──────── Reading text
# What is it about the MJ plant?



## 4u2sm0ke (Aug 16, 2008)

That makes us want to :watchplant: all Dam Day...its Kinda like a running river..or an open camp fire...I get up in morning:bolt: to Shed...yeah i know I aint gots no cloths on yet but something may have changed.:stoned: ..nope okay  ..back in for some coffee.  Brush teeth..ya.ya.ya:doh: Wait!!!...did I forget to check...(whatever)..:bolt: back to shed to check....



Next thing you know Its Lunch...:shocked: and Im still Naked..:spit: 

I dont do this over my corn.lol



I LOVE YOU MARY JANE WAUNA:hubba:


----------



## GeezerBudd (Aug 16, 2008)

:yeahthat: 
Exactly what I am looking forward to-lol



Gb


----------



## 4u2sm0ke (Aug 17, 2008)

bump


----------



## HippyInEngland (Aug 17, 2008)

4u2sm0ke said:
			
		

> That makes us want to :watchplant: all Dam Day...its Kinda like a running river..or an open camp fire...I get up in morning:bolt: to Shed...yeah i know I aint gots no cloths on yet but something may have changed.:stoned: ..nope okay  ..back in for some coffee. Brush teeth..ya.ya.ya:doh: Wait!!!...did I forget to check...(whatever)..:bolt: back to shed to check....
────────────────
──────── Stored rows
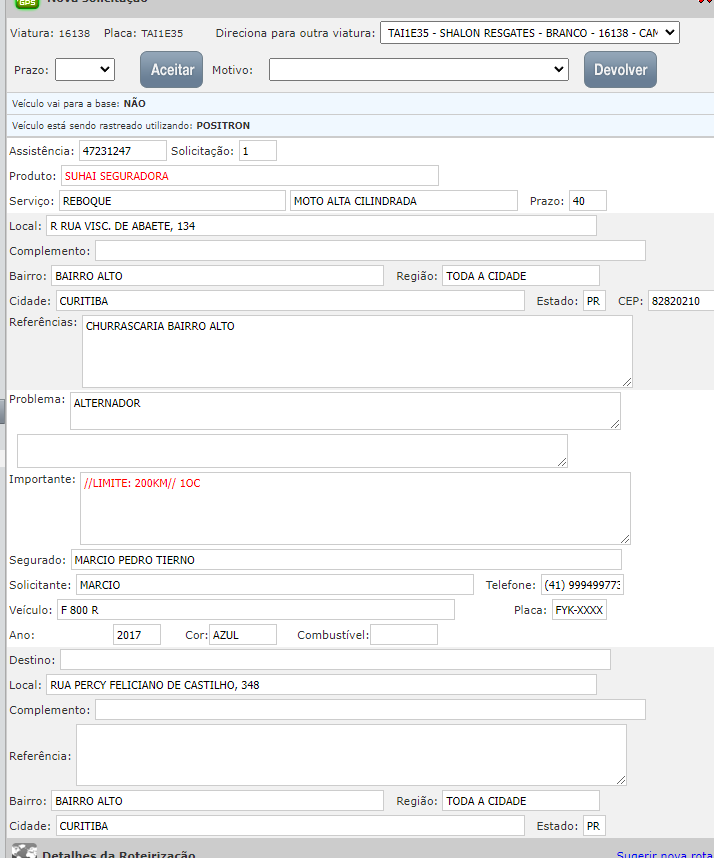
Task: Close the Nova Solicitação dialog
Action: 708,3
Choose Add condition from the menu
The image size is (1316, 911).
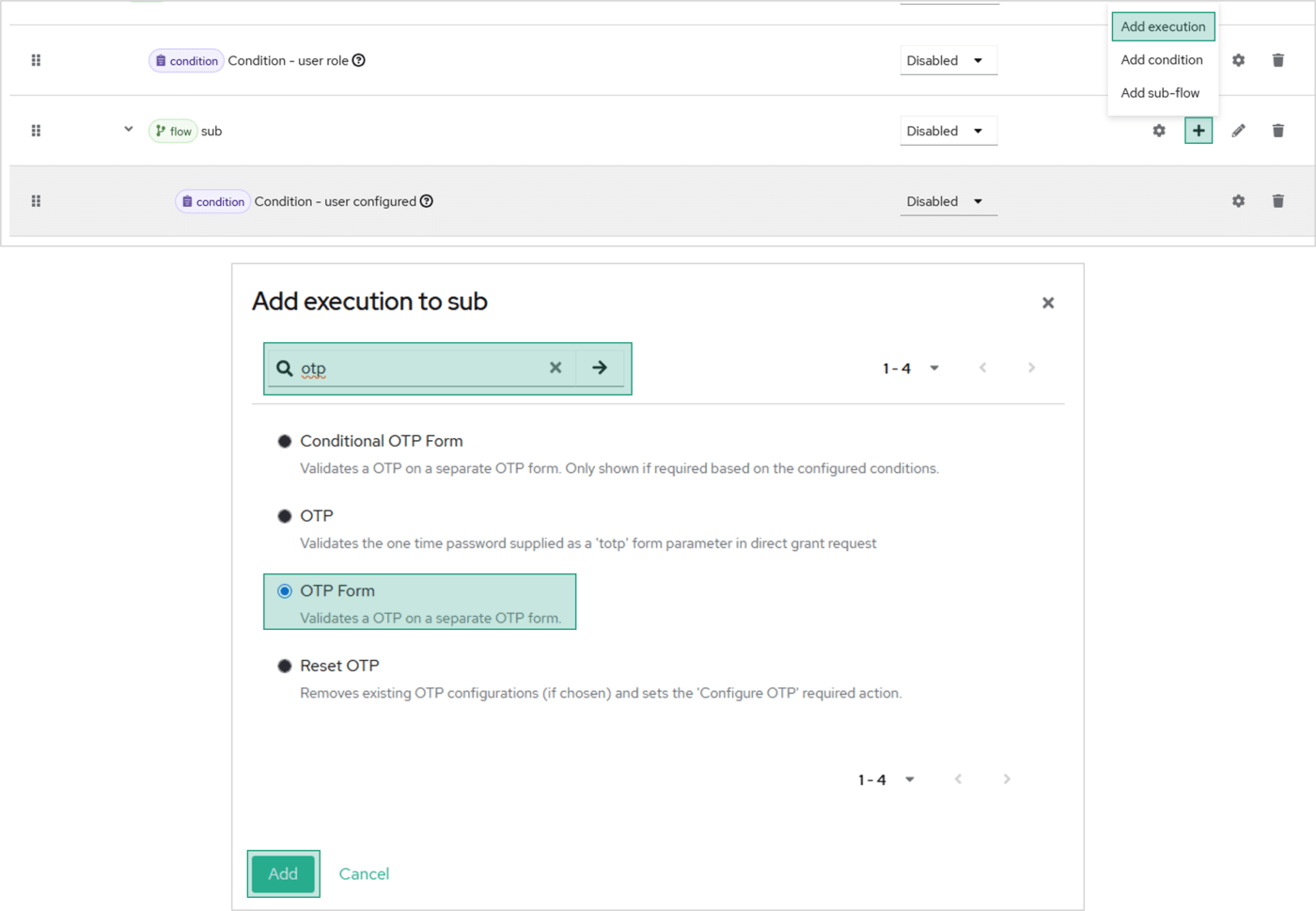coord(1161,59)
────────────────
──────── Stored rows
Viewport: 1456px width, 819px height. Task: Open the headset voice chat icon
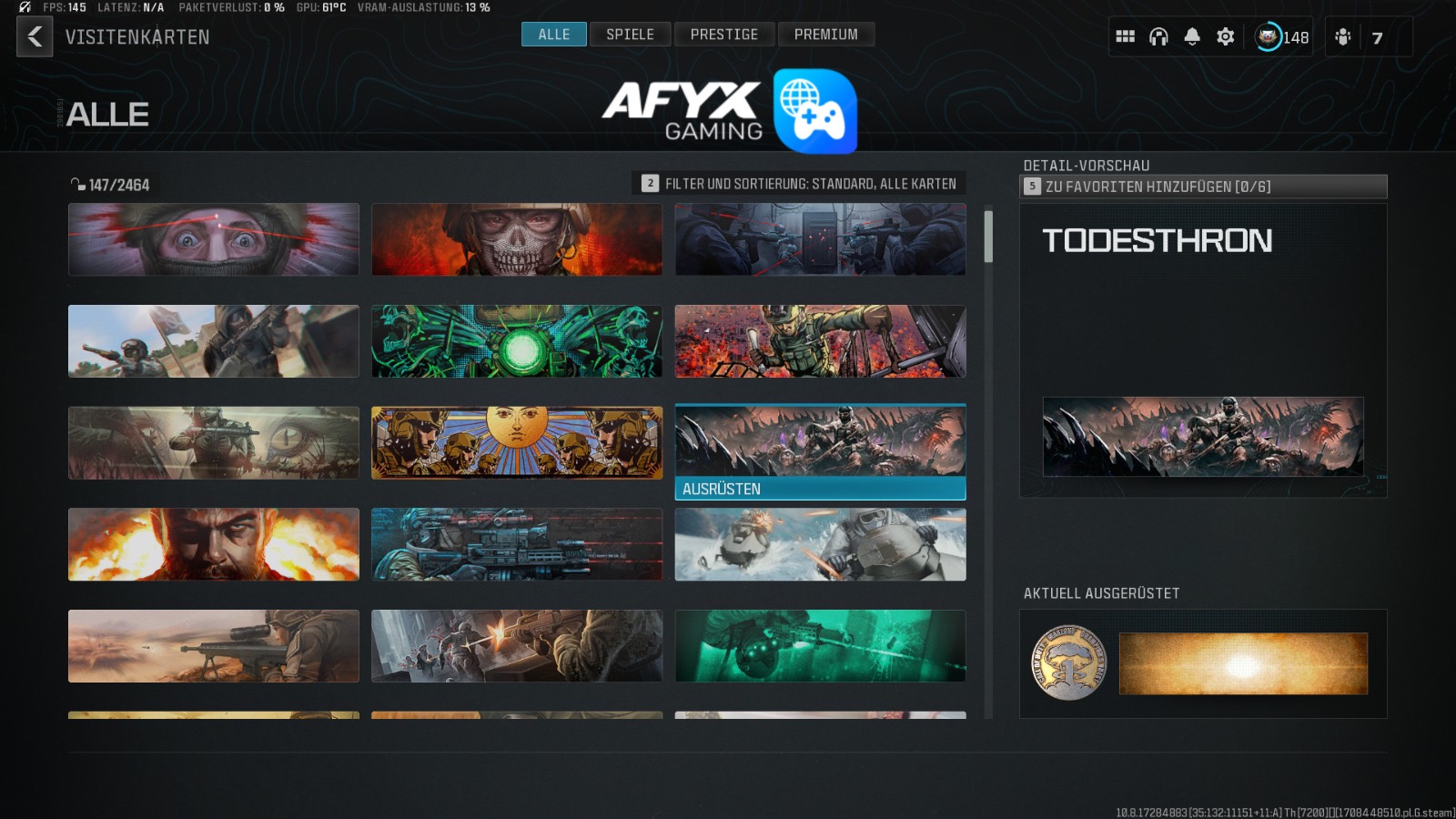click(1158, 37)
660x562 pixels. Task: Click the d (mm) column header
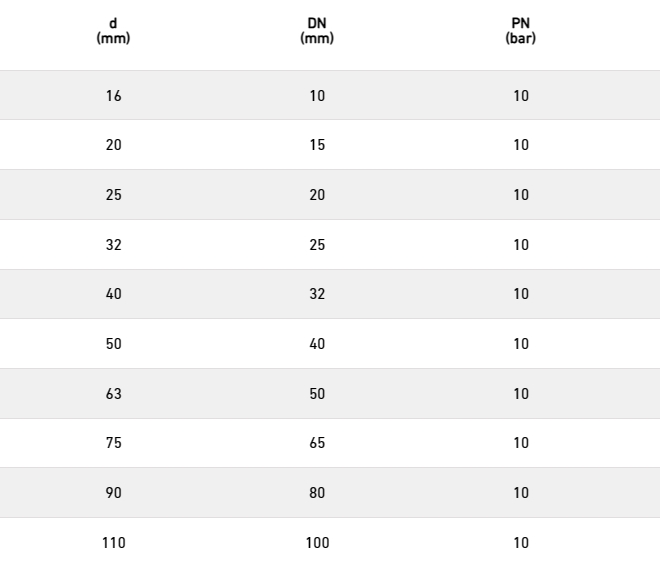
────────────────
# [Problem]
Pick up the forum thread about the MJ plant where it stops and continue it.

# [Task response]
> 
> 
> 
> ...


 

ostpicsworthless:


----------



## 4u2sm0ke (Aug 17, 2008)

i will be sure to post some...the best ones come at Christmas..lol...when theres snow...Man things on body get cold ..lol


----------



## nikimadritista (Aug 17, 2008)

Oh so I'm not alone 
I sometimes think my wife is jealous I'm spending more time in my grow room or looking at what's in the grow room... Or posting on MP... Is she jealous or just stoned???  She smokes more than me but ain't so mad about growing... 
Or am I stoned? Should I roll again??


----------



## slowmo77 (Aug 17, 2008)

i think we're all like that at first.. the more you do it the less you'll look at them.. i check mine twice a day unless somethings wrong with one then its every ten minutes.


----------



## That crazy vancouver guy (Aug 17, 2008)

hey people... you all sound a little freakish...

come on!... get a life!... this is a plant, people  - granted, it gets u high when smoked, but it's still a plant  

that's it, man.... none 'a you'ze are ever gunna babysit my kids... don't know if they're gunna have more priority.... 

Freaks! :rofl:


----------



## zipflip (Aug 17, 2008)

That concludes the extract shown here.